Rodrigo Cerda said the new charter will be a positive development for the country after civil unrest erupted in 2019 due to growing discontent over laws implemented under the dictatorship of Augusto Pinochet.
“We are going to have stable rules for the next 30 to 40 years,” he said in an interview with Bloomberg TV. “That’s a very good thing for our country but also for investment in Chile, that’s going to be stable too.”
The University of Chicago-trained economist is steering Chile out of its worst downturn in four decades amid an ongoing pandemic. Political tension remains high, with presidential elections in November on top of the new constitution that should be complete by 2022. Lawmakers are expected to debate hot-button topics such as private property, natural resources and public services.
Cerda, who previously served as director of state-controlled copper company Codelco and the head of the government’s budget office, assumed his position in late January, saying his priorities included bringing back jobs and driving economic growth.
Yet Chile’s economic recovery slowed in the beginning of the year, according to central bank data released on Monday, as the government imposed tighter restrictions aimed at halting the coronavirus spread. While officials loosened social distancing rules in some regions in February, central parts of Santiago, the nation’s capital, were again put on strict weekend quarantines in early March.

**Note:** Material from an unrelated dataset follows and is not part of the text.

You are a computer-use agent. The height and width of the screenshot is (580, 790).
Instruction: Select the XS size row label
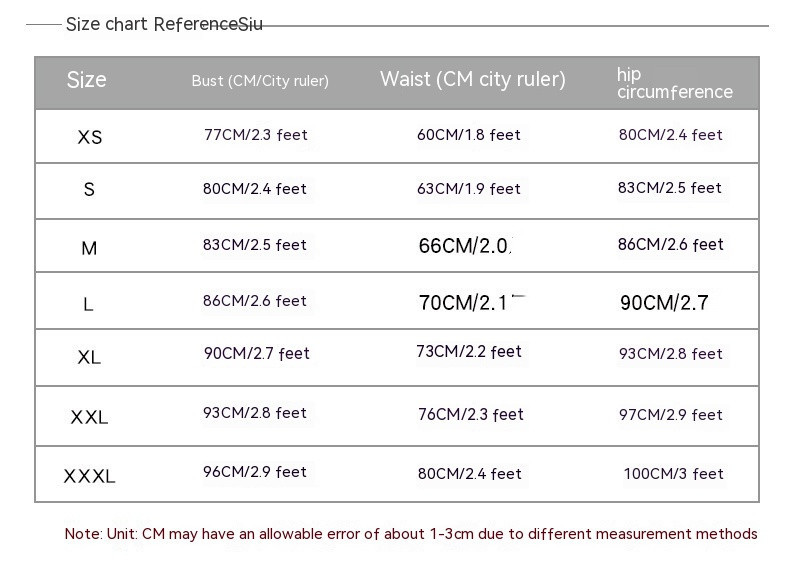(x=90, y=137)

Read more: Chile Economy Hits ‘Soft Patch’ Amid Tighter Covid-19 Limits
Chile will start to post “more interesting” economic growth figures in March, Cerda said. The finance ministry currently expects gross domestic product to increase by 5% this year, though growth may come in higher than that due to factors including an improved external backdrop.

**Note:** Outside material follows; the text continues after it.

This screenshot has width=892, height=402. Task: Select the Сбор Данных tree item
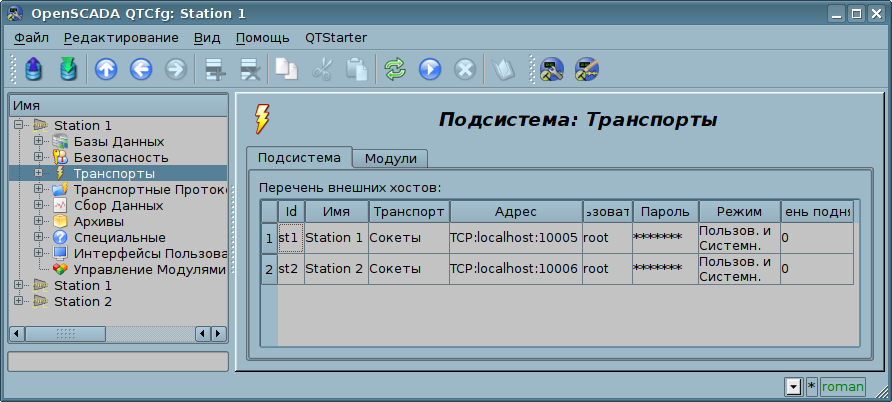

“At least in the short-term, China is doing quite well,” he said, referring to Chile’s top trading partner. “That will give more reasons why Chile will start growing faster in the next few months, and that’s one of the reasons why we will be growing at 5% or more this year.”
Since the start of the pandemic, President Sebastian Pinera’s administration has spent billions of dollars on stimulus including grants, low-interest loans and job protection programs. Last week, the government said it will extend economic aid through April to help poor families confront the pandemic.
Cerda said the extra spending is largely temporary, and that any decision to cut back on stimulus would hinge on how the local virus outbreak evolves.
Boosting Chile’s outlook is its Covid-19 vaccination program, the fastest in Latin America, and surging prices of copper, whose exports are likely to increase fiscal revenue, according to Cerda.
“We know that copper prices and commodity prices are very volatile,” he said. “We need to wait a little bit and be cautious.”